Task requirements
In the listing that follows, the range to quote begins at the line that has "Viewport: 2576px width, 1265px" and ends after the line that has "Given: Expand 조건별 필터링 section"; quote it verbatim and add nothing.

···

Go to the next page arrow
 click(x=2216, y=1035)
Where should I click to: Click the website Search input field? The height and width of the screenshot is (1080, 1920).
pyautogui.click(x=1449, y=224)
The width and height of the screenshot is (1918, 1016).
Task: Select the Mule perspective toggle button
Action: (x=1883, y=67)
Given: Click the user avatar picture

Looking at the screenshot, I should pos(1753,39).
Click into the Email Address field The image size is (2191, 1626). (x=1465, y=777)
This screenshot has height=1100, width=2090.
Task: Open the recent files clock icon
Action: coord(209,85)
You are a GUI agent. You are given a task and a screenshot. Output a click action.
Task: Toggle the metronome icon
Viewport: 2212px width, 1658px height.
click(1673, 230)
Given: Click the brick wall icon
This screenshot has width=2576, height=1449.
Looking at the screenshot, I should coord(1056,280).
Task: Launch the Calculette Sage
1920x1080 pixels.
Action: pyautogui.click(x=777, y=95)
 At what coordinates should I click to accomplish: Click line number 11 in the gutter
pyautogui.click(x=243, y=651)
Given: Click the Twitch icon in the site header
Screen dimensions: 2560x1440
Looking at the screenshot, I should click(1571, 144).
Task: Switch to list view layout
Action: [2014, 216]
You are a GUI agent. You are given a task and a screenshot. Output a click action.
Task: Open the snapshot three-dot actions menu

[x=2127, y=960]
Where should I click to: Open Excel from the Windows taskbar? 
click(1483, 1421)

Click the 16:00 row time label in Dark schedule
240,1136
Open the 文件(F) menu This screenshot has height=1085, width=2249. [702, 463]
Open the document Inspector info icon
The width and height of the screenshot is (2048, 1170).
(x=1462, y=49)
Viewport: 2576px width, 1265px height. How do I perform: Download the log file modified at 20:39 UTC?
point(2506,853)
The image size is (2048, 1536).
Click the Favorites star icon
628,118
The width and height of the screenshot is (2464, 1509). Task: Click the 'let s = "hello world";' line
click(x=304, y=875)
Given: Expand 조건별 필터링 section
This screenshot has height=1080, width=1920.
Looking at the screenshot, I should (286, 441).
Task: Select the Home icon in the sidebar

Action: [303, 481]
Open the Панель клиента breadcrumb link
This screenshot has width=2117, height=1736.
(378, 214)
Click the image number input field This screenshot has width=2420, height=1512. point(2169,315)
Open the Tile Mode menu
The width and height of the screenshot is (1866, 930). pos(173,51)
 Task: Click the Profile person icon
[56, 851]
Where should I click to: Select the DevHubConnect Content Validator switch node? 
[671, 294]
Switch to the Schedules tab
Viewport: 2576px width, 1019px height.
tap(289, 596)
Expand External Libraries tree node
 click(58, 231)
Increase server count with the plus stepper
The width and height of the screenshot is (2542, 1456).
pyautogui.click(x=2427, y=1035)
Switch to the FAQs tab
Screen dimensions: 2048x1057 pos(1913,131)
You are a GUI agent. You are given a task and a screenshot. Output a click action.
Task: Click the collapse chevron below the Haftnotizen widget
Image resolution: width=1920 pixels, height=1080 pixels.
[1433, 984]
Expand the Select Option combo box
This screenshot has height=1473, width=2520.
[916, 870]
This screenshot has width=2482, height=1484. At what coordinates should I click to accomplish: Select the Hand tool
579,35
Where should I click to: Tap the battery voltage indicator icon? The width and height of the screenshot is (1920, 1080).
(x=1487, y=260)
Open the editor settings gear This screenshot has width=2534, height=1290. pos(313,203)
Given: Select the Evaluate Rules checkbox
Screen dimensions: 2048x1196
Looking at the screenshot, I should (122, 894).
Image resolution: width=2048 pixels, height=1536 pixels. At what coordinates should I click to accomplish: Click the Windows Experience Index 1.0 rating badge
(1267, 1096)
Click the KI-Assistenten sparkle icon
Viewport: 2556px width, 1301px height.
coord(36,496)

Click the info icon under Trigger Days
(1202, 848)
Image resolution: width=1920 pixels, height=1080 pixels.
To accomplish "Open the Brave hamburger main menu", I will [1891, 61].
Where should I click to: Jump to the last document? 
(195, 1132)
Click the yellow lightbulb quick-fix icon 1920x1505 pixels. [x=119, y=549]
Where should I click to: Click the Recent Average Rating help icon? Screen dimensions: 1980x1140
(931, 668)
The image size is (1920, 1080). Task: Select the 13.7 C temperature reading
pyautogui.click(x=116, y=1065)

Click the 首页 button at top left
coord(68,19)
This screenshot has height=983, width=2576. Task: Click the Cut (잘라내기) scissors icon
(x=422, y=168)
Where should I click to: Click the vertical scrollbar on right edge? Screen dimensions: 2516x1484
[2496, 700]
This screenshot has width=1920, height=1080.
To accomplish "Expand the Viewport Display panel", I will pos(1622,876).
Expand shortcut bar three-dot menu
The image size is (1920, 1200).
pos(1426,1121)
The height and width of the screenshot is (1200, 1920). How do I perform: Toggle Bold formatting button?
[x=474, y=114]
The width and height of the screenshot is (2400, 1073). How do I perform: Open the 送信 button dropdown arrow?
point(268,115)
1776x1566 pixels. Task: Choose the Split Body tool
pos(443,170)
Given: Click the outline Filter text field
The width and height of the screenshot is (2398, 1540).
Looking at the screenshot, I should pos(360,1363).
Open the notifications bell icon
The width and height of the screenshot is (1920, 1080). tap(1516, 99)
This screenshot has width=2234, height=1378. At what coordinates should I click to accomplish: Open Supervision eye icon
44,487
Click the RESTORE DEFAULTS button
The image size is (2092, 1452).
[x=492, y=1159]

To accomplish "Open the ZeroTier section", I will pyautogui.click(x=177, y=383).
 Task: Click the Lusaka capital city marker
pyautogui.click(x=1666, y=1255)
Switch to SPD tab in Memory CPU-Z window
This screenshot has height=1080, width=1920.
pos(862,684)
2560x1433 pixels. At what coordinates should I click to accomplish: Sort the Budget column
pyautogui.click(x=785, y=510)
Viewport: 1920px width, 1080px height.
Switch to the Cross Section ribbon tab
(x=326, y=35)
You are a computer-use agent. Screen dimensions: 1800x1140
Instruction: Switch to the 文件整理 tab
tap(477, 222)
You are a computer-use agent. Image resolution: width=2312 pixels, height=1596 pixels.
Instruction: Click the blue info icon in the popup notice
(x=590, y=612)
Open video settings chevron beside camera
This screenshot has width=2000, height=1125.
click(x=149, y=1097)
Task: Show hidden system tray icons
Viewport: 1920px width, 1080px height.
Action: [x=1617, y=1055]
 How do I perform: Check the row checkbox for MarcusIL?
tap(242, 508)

···

Task answer
Viewport: 2576px width, 1265px height. How do I perform: Download the log file modified at 20:39 UTC?
point(2506,853)
The image size is (2048, 1536).
Click the Favorites star icon
628,118
The width and height of the screenshot is (2464, 1509). Task: Click the 'let s = "hello world";' line
click(x=304, y=875)
Given: Expand 조건별 필터링 section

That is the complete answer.